TASK = The lines to repeat are those below from the one containing "دانلود آهنگ جدید شهرام شکوهی به نام یار" down to the one containing "دانلود آهنگ افشین", both included; reproduce them exactly and nothing else.
--- SUPPLIED MATERIAL ---
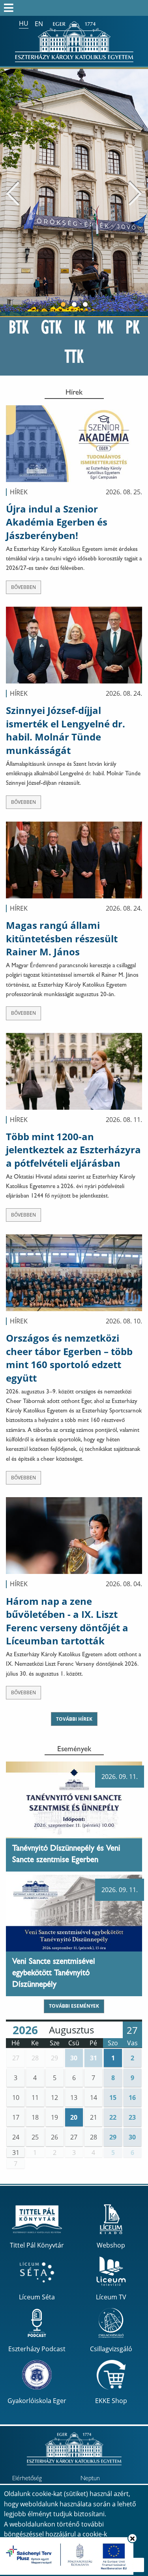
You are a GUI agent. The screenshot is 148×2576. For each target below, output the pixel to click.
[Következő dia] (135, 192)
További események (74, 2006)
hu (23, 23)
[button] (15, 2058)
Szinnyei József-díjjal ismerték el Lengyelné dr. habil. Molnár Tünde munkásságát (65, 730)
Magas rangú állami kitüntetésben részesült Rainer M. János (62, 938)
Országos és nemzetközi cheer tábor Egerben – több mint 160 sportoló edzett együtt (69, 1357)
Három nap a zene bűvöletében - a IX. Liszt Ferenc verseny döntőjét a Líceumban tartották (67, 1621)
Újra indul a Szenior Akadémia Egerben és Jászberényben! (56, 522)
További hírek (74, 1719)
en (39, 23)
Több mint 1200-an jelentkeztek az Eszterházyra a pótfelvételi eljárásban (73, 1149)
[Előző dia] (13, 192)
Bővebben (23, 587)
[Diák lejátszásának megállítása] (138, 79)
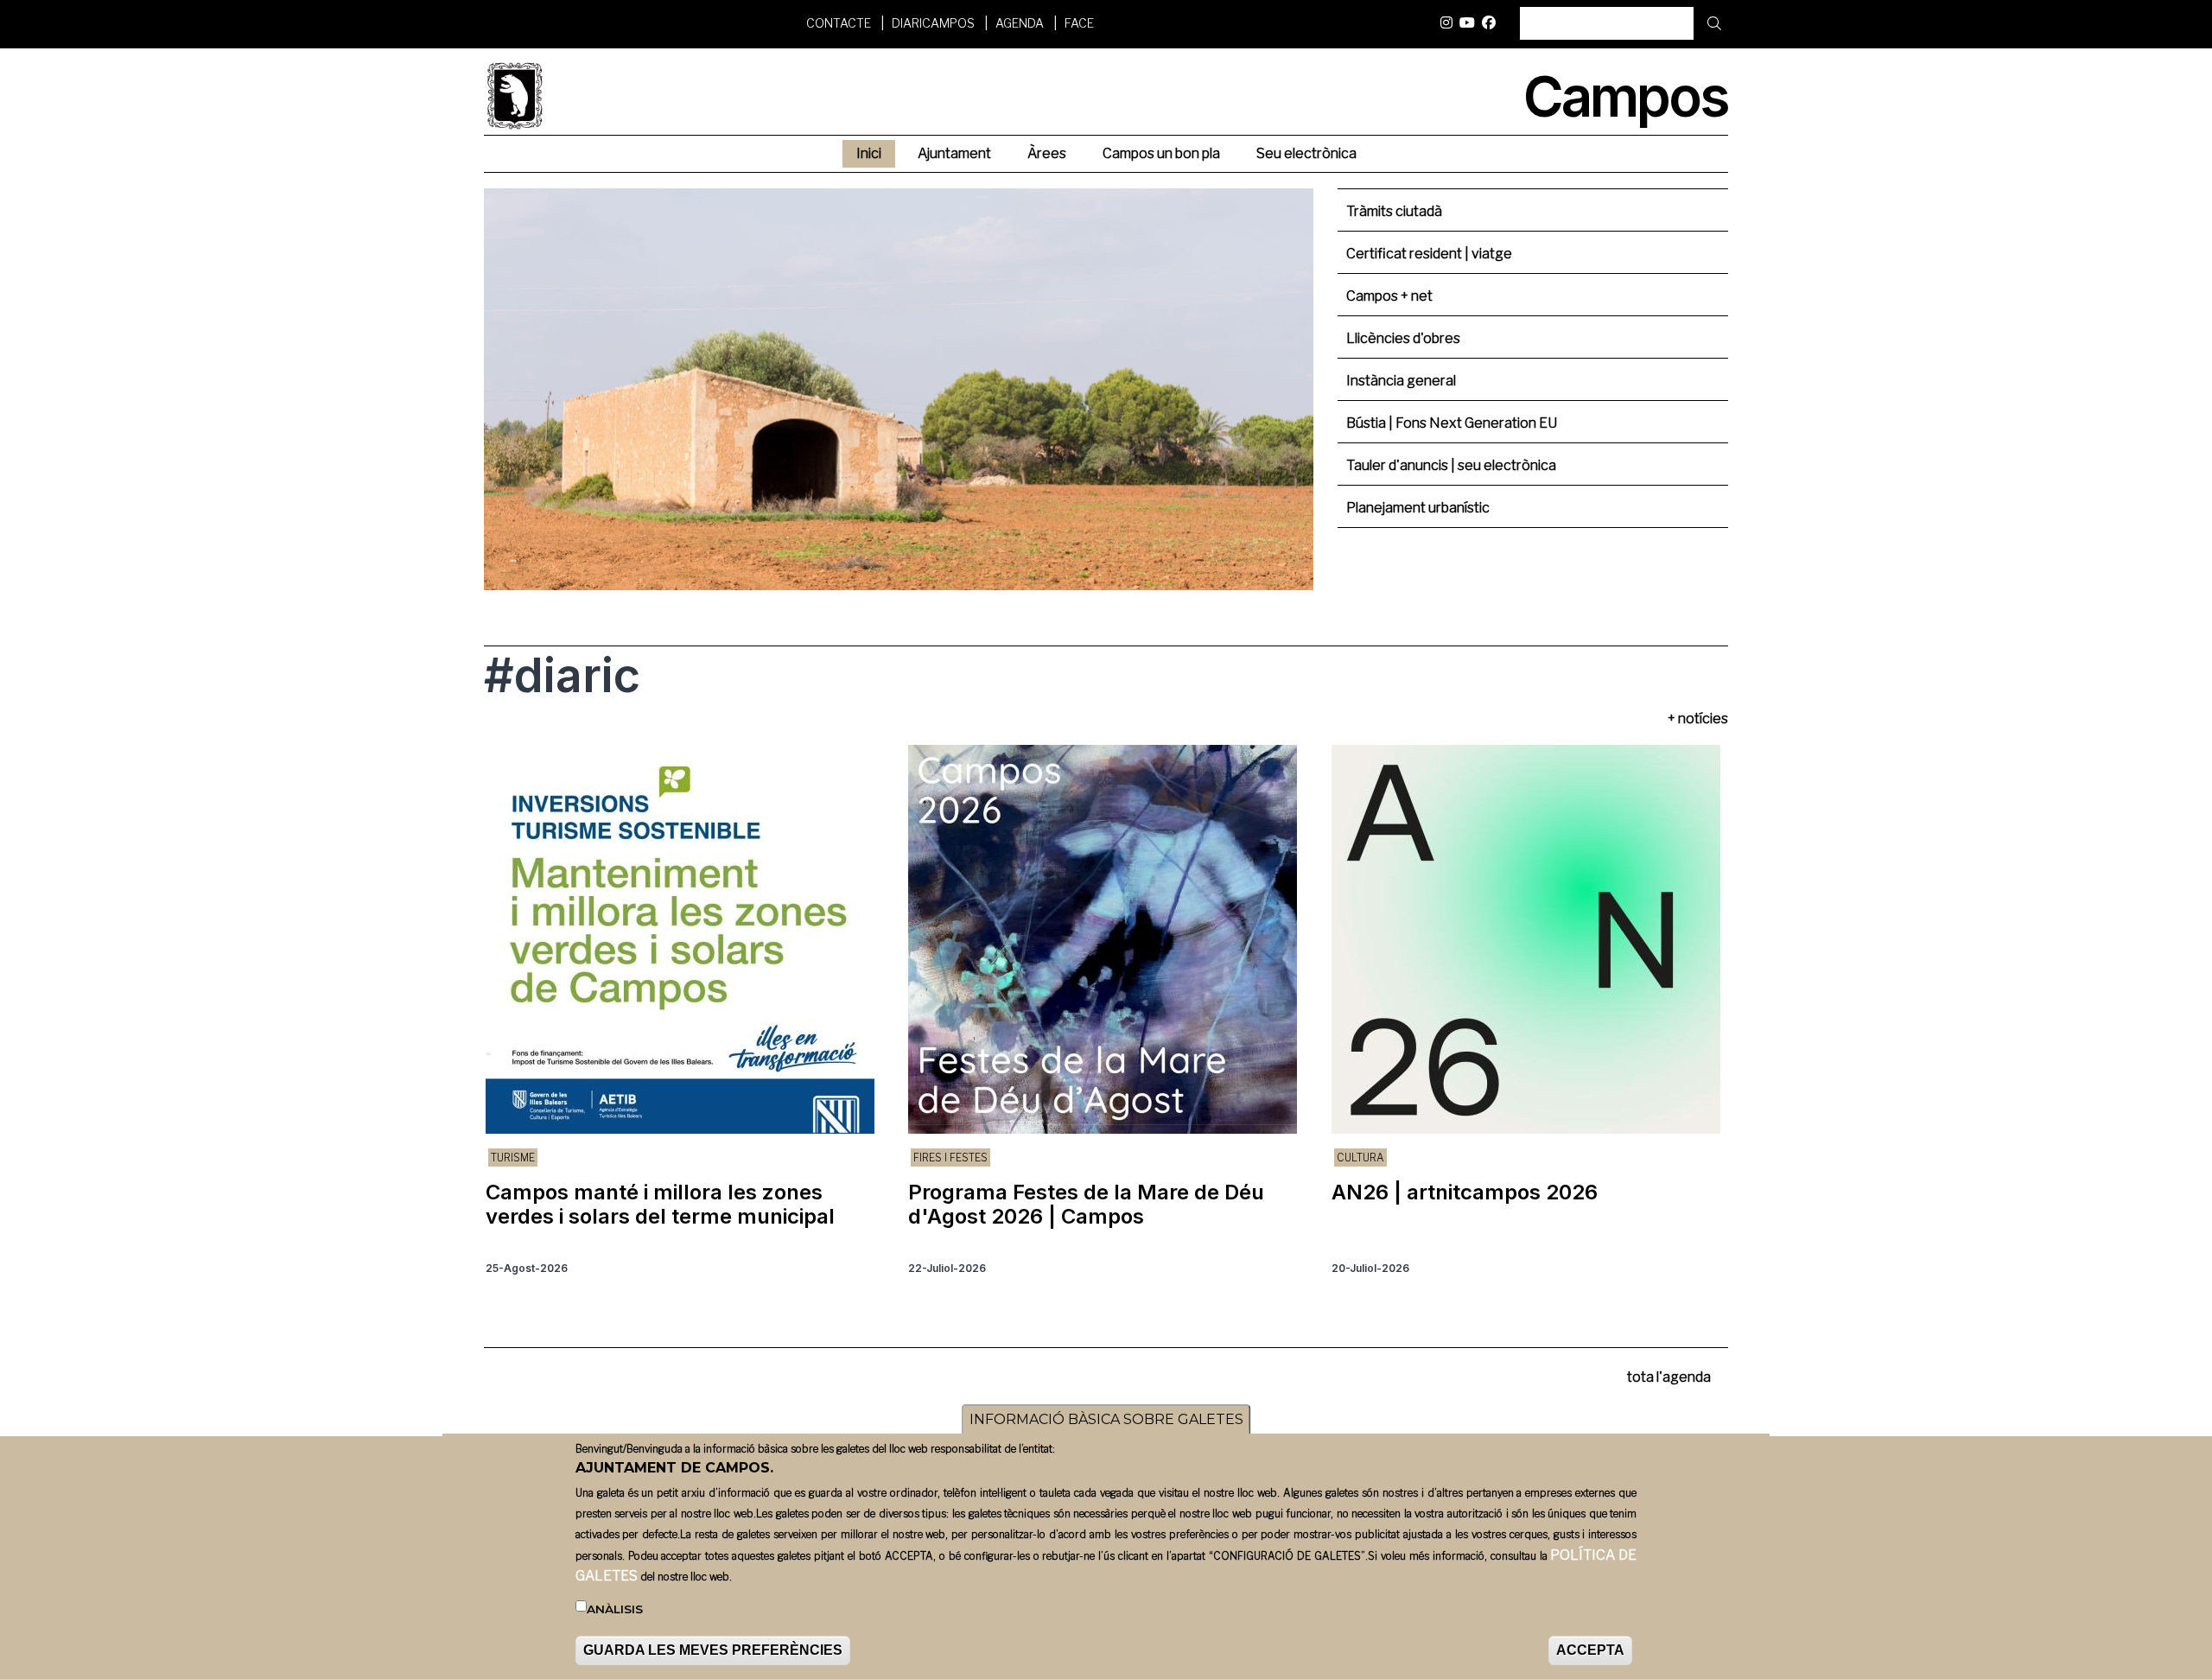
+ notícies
---
--- SUPPLIED MATERIAL ---
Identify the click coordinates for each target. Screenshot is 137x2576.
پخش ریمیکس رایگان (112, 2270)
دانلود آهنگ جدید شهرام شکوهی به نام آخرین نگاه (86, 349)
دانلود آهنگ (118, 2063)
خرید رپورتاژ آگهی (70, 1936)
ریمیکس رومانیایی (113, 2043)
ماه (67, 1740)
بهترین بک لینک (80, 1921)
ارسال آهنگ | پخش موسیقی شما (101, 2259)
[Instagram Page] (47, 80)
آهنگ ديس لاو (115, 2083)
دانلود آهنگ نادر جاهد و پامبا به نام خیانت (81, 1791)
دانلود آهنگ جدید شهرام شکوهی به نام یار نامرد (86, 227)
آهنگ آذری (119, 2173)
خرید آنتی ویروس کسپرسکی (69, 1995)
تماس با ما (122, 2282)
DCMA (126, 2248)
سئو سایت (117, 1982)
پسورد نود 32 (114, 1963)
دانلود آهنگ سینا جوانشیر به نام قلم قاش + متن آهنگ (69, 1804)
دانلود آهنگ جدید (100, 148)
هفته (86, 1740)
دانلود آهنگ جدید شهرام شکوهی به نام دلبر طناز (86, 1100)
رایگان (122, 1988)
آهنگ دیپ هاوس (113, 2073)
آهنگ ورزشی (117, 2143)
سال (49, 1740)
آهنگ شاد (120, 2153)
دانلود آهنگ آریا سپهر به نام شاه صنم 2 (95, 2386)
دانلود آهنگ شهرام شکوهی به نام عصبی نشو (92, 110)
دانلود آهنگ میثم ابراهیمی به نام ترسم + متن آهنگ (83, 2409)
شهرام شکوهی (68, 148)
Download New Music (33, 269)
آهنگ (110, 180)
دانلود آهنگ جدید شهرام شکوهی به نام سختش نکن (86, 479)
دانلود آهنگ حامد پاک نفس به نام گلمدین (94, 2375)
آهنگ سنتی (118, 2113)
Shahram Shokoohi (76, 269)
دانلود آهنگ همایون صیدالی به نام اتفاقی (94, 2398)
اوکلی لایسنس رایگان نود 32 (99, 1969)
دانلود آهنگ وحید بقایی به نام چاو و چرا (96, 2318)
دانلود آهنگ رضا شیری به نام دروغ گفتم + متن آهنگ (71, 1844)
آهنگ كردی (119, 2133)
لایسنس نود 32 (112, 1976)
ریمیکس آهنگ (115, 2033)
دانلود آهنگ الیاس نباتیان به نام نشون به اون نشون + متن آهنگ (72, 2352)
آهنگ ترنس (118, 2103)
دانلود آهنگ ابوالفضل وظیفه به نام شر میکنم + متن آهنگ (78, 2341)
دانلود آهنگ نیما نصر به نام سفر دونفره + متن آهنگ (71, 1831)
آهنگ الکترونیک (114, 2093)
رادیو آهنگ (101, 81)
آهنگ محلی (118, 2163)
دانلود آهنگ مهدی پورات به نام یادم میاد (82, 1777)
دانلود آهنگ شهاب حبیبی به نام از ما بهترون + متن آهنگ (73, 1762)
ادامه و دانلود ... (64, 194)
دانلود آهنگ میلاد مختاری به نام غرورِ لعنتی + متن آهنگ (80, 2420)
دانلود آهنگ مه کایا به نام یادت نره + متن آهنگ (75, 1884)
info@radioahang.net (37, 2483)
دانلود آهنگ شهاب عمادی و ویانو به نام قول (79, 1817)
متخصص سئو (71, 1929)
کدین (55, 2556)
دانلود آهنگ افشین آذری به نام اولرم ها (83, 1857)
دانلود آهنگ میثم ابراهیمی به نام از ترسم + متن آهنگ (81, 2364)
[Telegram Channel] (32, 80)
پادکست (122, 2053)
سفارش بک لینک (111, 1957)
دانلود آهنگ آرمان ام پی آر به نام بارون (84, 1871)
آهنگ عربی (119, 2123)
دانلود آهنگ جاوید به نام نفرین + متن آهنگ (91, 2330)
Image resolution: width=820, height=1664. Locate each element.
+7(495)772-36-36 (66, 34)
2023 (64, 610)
---
FINISHED TASK =
دانلود آهنگ جدید شهرام شکوهی به نام یار نامرد (86, 227)
آهنگ آذری (119, 2173)
خرید آنتی ویروس کسپرسکی (69, 1995)
تماس با ما (122, 2282)
DCMA (126, 2248)
سئو سایت (117, 1982)
پسورد نود 32 (114, 1963)
دانلود آهنگ سینا جوانشیر به نام قلم قاش + متن آهنگ (69, 1804)
دانلود آهنگ جدید (100, 148)
هفته (86, 1740)
دانلود آهنگ جدید شهرام شکوهی به نام دلبر طناز (86, 1100)
رایگان (122, 1988)
آهنگ دیپ هاوس (113, 2073)
آهنگ ورزشی (117, 2143)
سال (49, 1740)
آهنگ شاد (120, 2153)
دانلود آهنگ آریا سپهر به نام شاه صنم 2 (95, 2386)
دانلود آهنگ شهرام شکوهی به نام عصبی نشو (92, 110)
دانلود آهنگ میثم ابراهیمی به نام ترسم + متن آهنگ (83, 2409)
شهرام شکوهی (68, 148)
Download New Music (33, 269)
آهنگ (110, 180)
دانلود آهنگ جدید شهرام شکوهی به نام سختش نکن (86, 479)
دانلود آهنگ حامد پاک نفس به نام گلمدین (94, 2375)
آهنگ سنتی (118, 2113)
Shahram Shokoohi (76, 269)
دانلود آهنگ همایون صیدالی به نام اتفاقی (94, 2398)
اوکلی لایسنس رایگان نود 32 (99, 1969)
دانلود آهنگ وحید بقایی به نام چاو و چرا (96, 2318)
دانلود آهنگ رضا شیری به نام دروغ گفتم + متن آهنگ (71, 1844)
آهنگ كردی (119, 2133)
لایسنس نود 32 (112, 1976)
ریمیکس آهنگ (115, 2033)
دانلود آهنگ الیاس نباتیان به نام نشون به اون نشون + متن آهنگ (72, 2352)
آهنگ ترنس (118, 2103)
دانلود آهنگ ابوالفضل وظیفه به نام شر میکنم + متن آهنگ (78, 2341)
دانلود آهنگ نیما نصر به نام سفر دونفره + متن آهنگ (71, 1831)
آهنگ الکترونیک (114, 2093)
رادیو آهنگ (101, 81)
آهنگ محلی (118, 2163)
دانلود آهنگ مهدی پورات به نام یادم میاد (82, 1777)
دانلود آهنگ شهاب حبیبی به نام از ما بهترون + متن آهنگ (73, 1762)
ادامه و دانلود ... (64, 194)
دانلود آهنگ میلاد مختاری به نام غرورِ لعنتی + متن آهنگ (80, 2420)
دانلود آهنگ مه کایا به نام یادت نره + متن آهنگ (75, 1884)
info@radioahang.net (37, 2483)
دانلود آهنگ شهاب عمادی و ویانو به نام قول (79, 1817)
متخصص سئو (71, 1929)
کدین (55, 2556)
دانلود آهنگ افشین آذری به نام اولرم ها (83, 1857)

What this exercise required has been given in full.